En 1970, un Français qui prenait sa retraite à 65 ans pouvait espérer vivre encore 13 ans. Aujourd'hui, cette même personne en a statistiquement 22 devant elle. Demain, selon les projections de l'INSEE, ce chiffre approchera les 30.

Trente ans de retraite. C'est une vie entière après la vie active.

L'épargne n'a pas suivi.

La plupart des plans d'épargne ont été construits sur un modèle ancien : travailler jusqu'à 60-65 ans, toucher une retraite correcte, disposer d'un capital de précaution. Ce modèle supposait une retraite de 15 ans, peut-être 20.

Il ne supposait pas 30.

Résultat : beaucoup d'épargnants arrivent à 70 ans avec un capital qui s'épuise plus vite que prévu, une rente calculée trop court, et des arbitrages à faire dans l'urgence — là où la sérénité aurait dû s'installer.

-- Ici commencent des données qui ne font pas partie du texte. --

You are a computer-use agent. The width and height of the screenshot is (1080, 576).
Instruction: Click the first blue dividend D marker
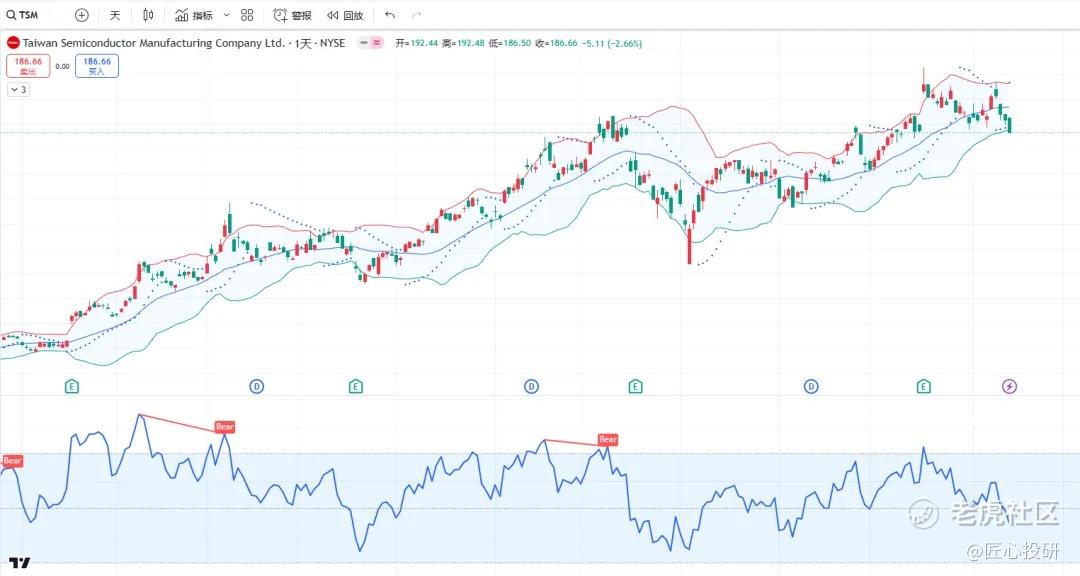click(256, 386)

« À 60 ans, vous avez statistiquement encore 25 ans devant vous. Votre épargne, elle, a prévu combien ? »

Deux leviers, une même logique.

Face à l'allongement de la durée de vie, la réponse patrimoniale est arithmétique : soit on épargne plus longtemps, soit on épargne davantage, soit les deux.

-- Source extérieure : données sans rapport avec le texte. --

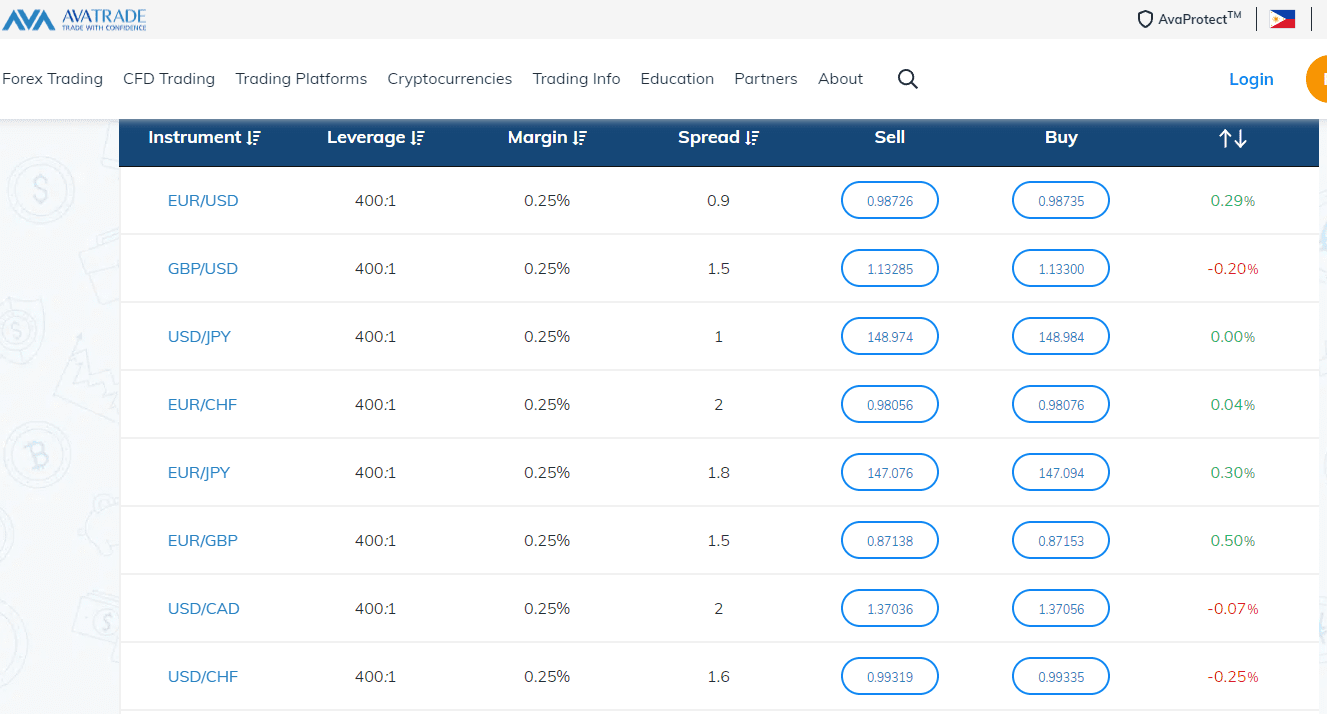Sort table by Instrument column icon
This screenshot has width=1327, height=714.
pyautogui.click(x=254, y=138)
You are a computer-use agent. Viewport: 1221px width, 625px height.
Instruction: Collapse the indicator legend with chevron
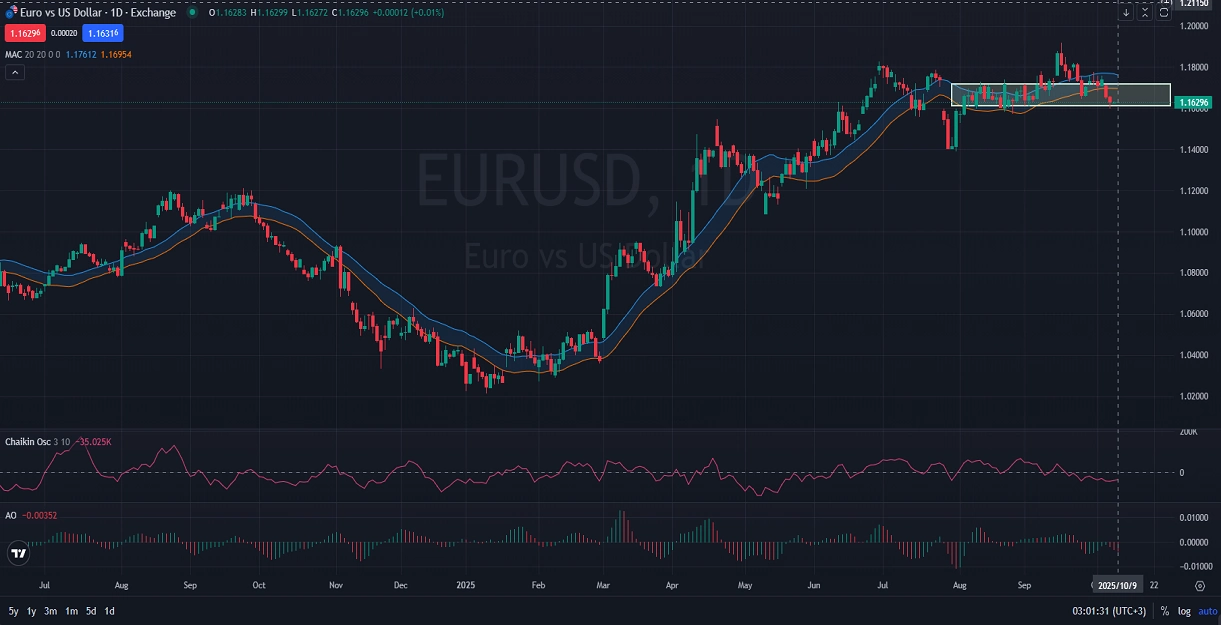click(15, 72)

Épargner plus longtemps, c'est ne pas liquider ses placements trop tôt. Un PER ou une assurance-vie qui continue à capitaliser à 65 ans, quand la retraite professionnelle est encore confortable, prépare la tranche 80-90 ans — celle que personne ne planifie vraiment.

Épargner davantage, c'est revoir ses versements à la hausse dès que la situation le permet : enfants indépendants, prêt immobilier soldé, revenus stabilisés. Cette fenêtre de 10 à 15 ans, entre 50 et 65 ans, est souvent la plus productive pour l'épargne — et la moins exploitée.

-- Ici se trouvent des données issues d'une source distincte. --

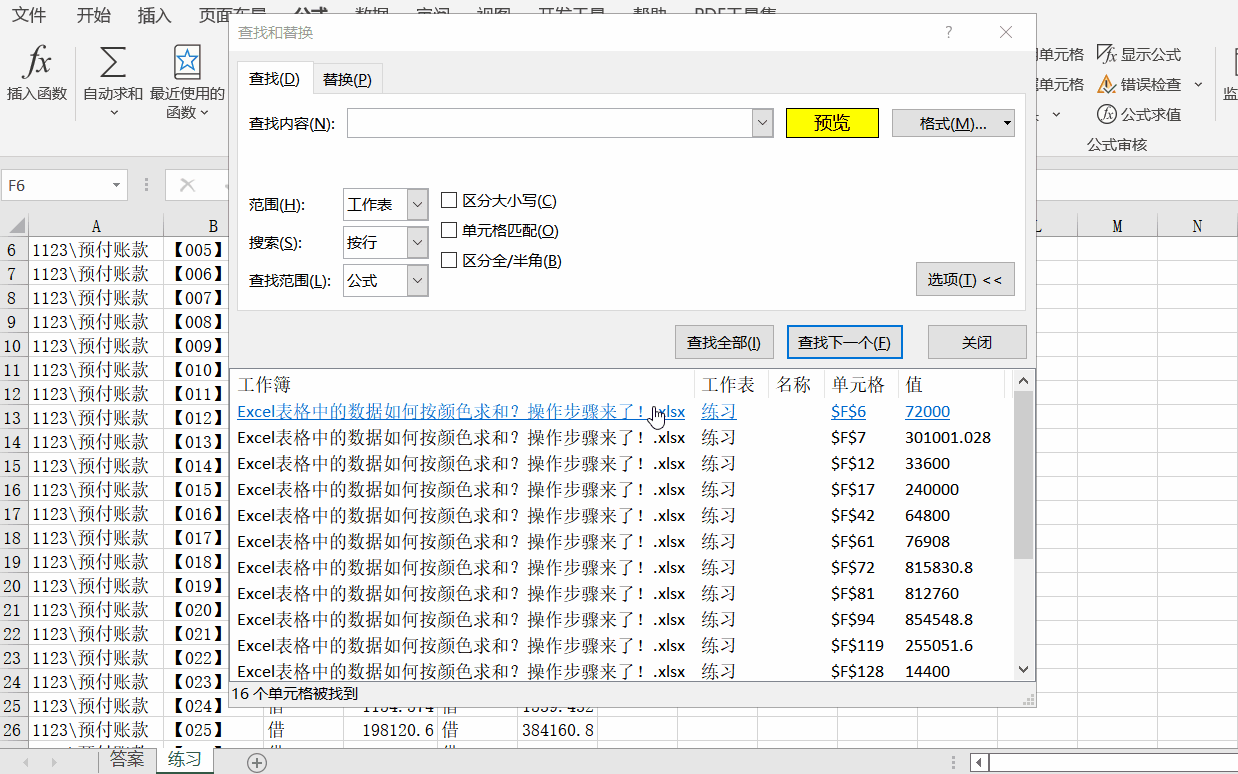Enable the 区分大小写 match case checkbox
Screen dimensions: 1238x774
pyautogui.click(x=449, y=200)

Ce que les chiffres ne disent pas.

L'espérance de vie moyenne cache une réalité individuelle très variable. Votre état de santé, vos antécédents familiaux, votre mode de vie — tout cela influe sur votre horizon réel. Et cet horizon détermine directement la structure de votre épargne : la durée des placements, le niveau de risque acceptable, le moment où basculer vers des revenus réguliers.

C'est précisément ce calcul personnel qu'un conseiller indépendant est là pour faire avec vous.

Et vous ?
Avez-vous recalculé votre plan d'épargne depuis 10 ans ?

Depuis que vos enfants sont partis, depuis que vous avez remboursé votre prêt, depuis que vous avez pris conscience que votre retraite pourrait durer plus longtemps que prévu ?

Si ce n'est pas le cas, c'est peut-être le bon moment.